Data for analysis: Begin

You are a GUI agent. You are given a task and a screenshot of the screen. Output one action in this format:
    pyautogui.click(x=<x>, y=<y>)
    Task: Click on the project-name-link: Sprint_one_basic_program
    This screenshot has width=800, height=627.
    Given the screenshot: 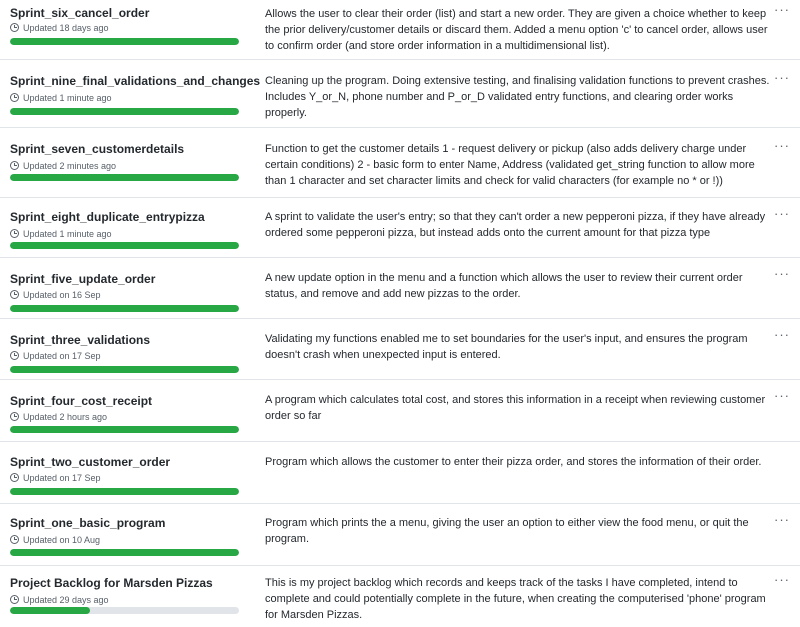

Data for analysis: End

**Work required:** Write out every item above again word for word, but leave out the pictures.

**Answer space:**
You are a GUI agent. You are given a task and a screenshot of the screen. Output one action in this format:
    pyautogui.click(x=<x>, y=<y>)
    Task: Click on the project-name-link: Sprint_one_basic_program
    This screenshot has width=800, height=627.
    Given the screenshot: 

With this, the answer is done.